My friend in ch rai registered
My bike for me I live in ch Mai where I got a ticket for no helmet. will this ticket be sent to my friend in ch rai and make a problem for her?
Will it affect my application
For retirement visa? Les



Lb


----------



## Song_Si (Jun 11, 2010)

^ who has the actual ticket now? 500 baht is the usual I think - can it be paid? Seems the easiest way out.
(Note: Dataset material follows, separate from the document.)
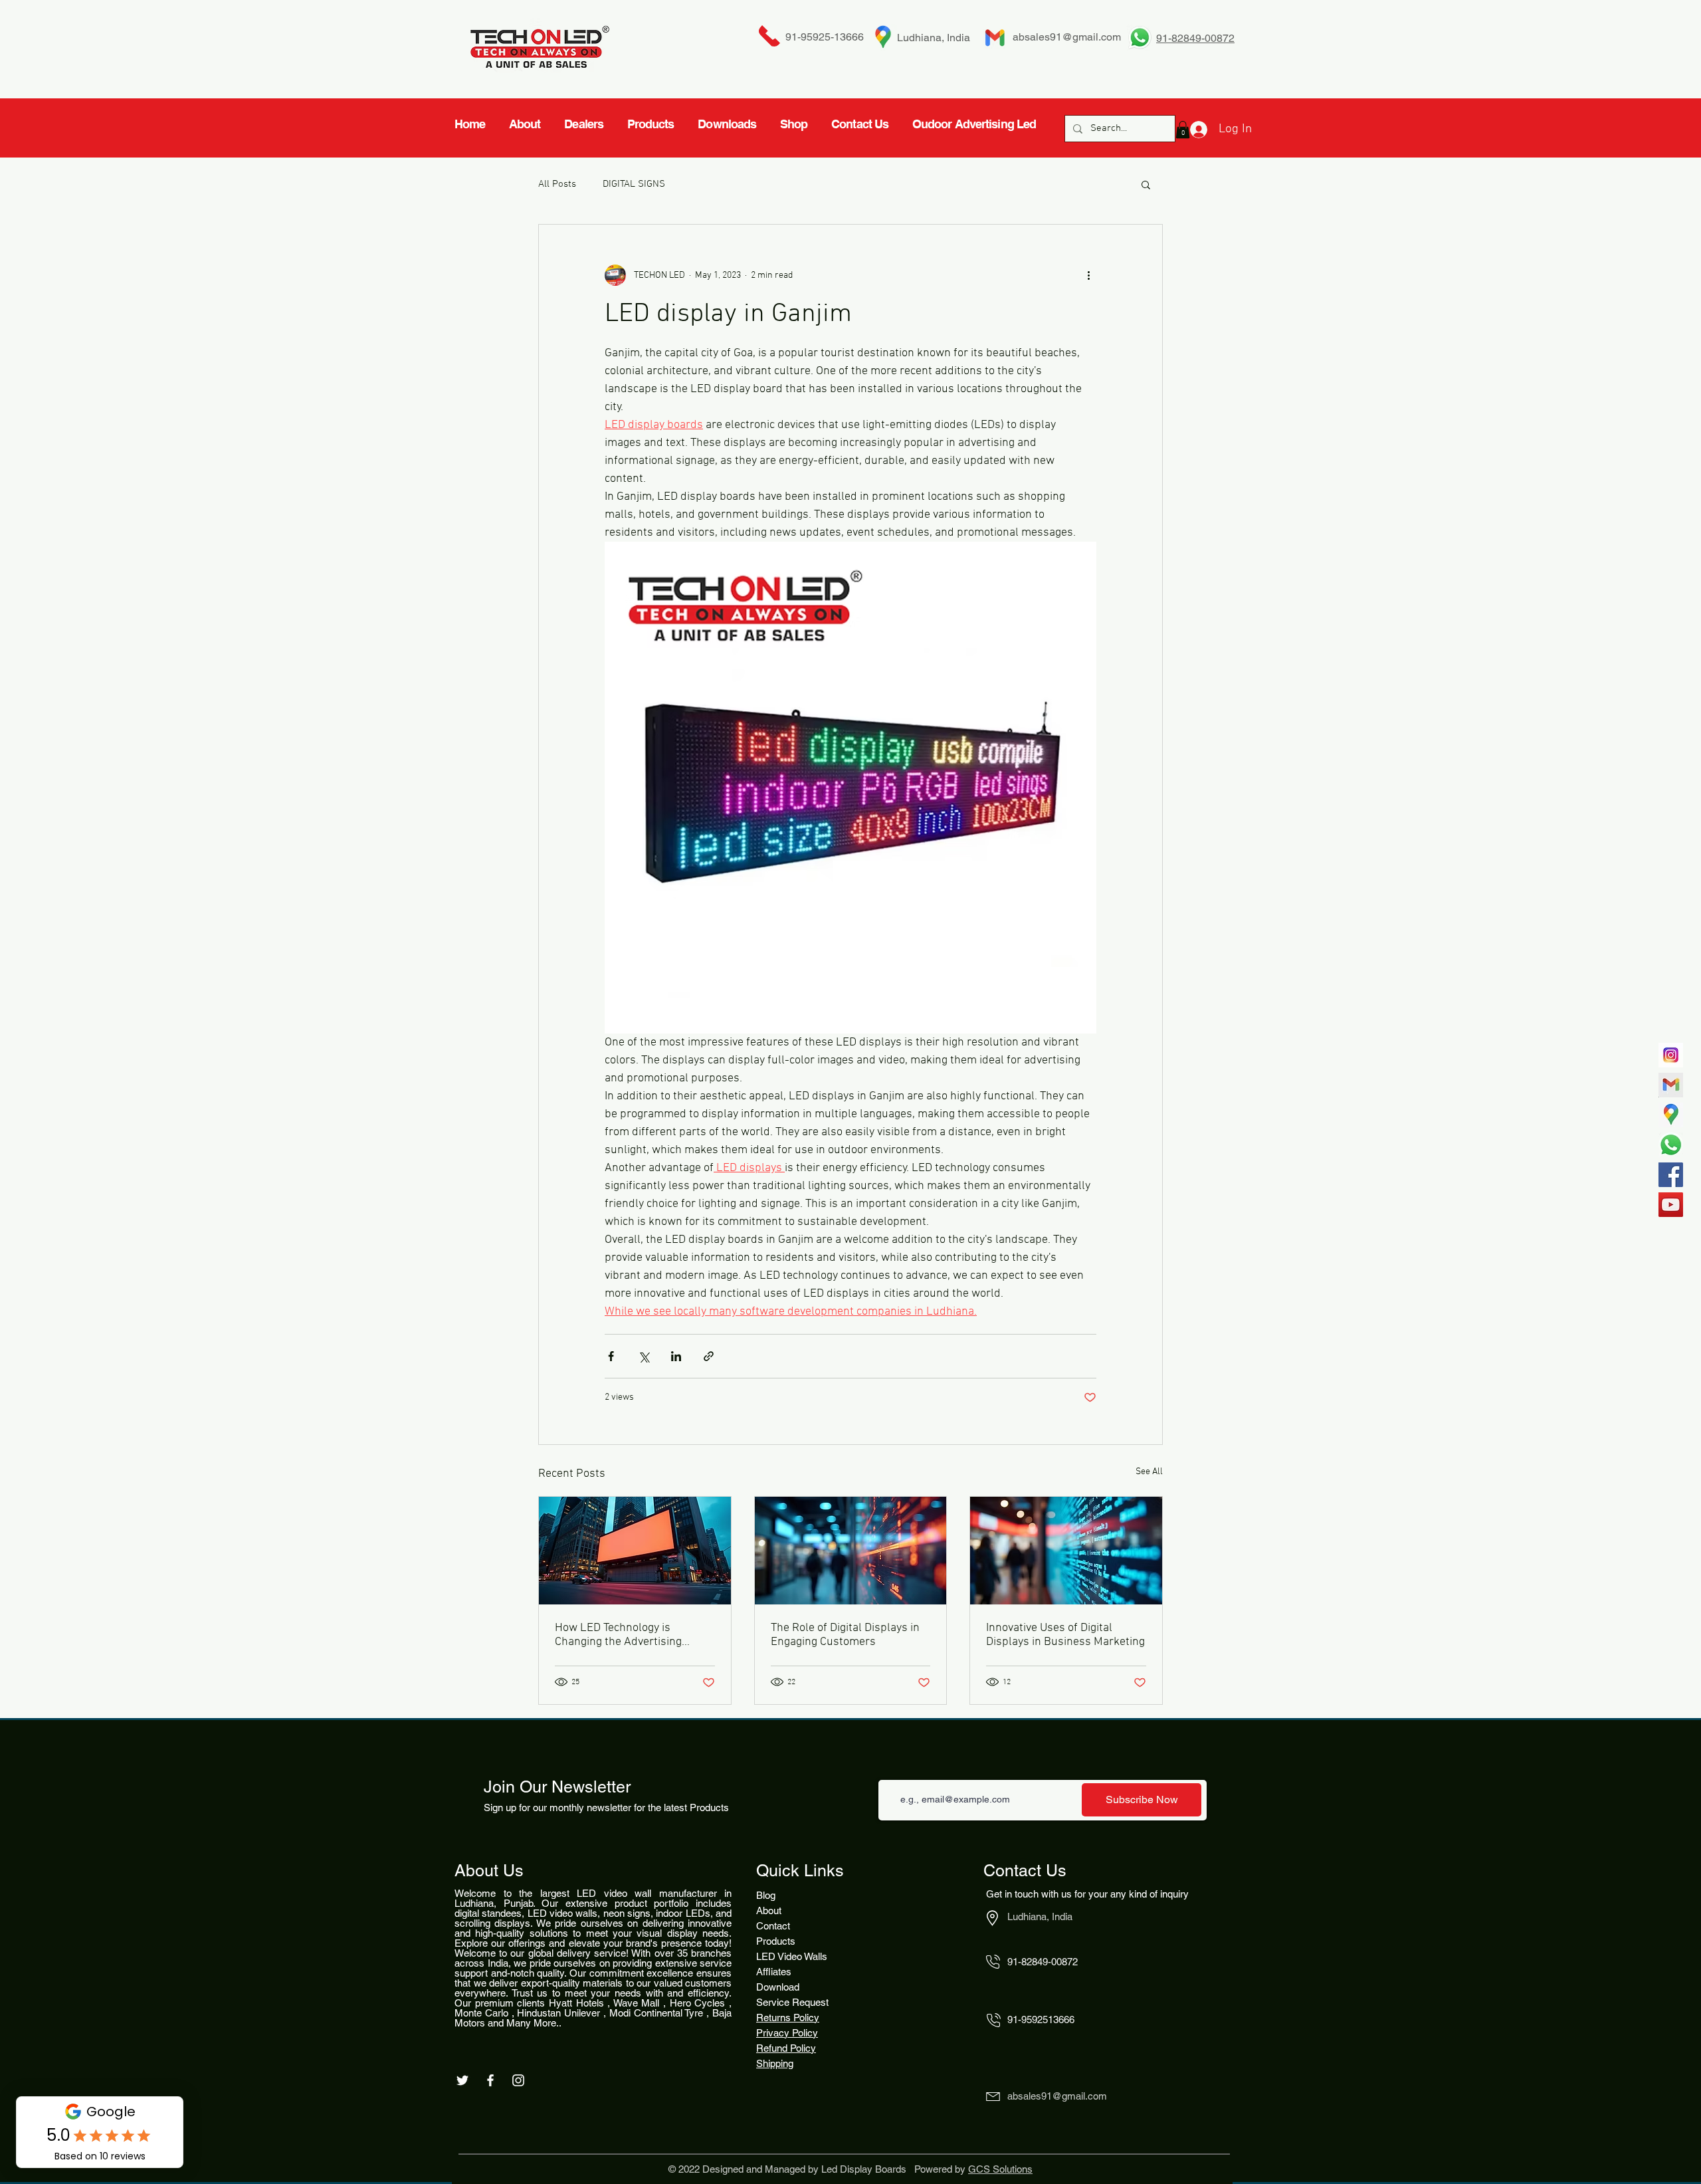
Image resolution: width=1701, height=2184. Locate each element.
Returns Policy (787, 2017)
As for any links between a minor traffic fine and Immigration - I'd say 'no chance at all' of it being notified to them, or impacting on visa application - not an Interpol matter yet!!

*******

When we moved to our town on the 2nd or 3rd day a local policeman visited - 'welcome to our town' , told us where the police station was, followed by a reminder to always wear my helmet as they are aiming for 100%, and a suggestion we re-register the motorbike and get rid of the Phuket registration plate. Well I always wear my helmet, but at a guess 40% of the locals do not! 

I have been told the latest 'earner' is a 300 baht fine for wearing a helmet without the buckle done up.


----------



## JustChris (Jun 4, 2009)

Generally if the police stop you in person the police officer will take your drivers license and give you a ticket and a receipt which you take to the address on the ticket, negotiate the fine down at least 100 baht at which point you pay and they return your license. If you were caught on camera they will sent the ticket to the address where the motorcycle is registered at which point you should have your friend send it to you and then you take that to the police station and do what I suggested above. 

Although there is a point system in Thailand no one goes by it or really cares in Chiang Mai anyway and it absolutely has nothing to do with immigration at all.


----------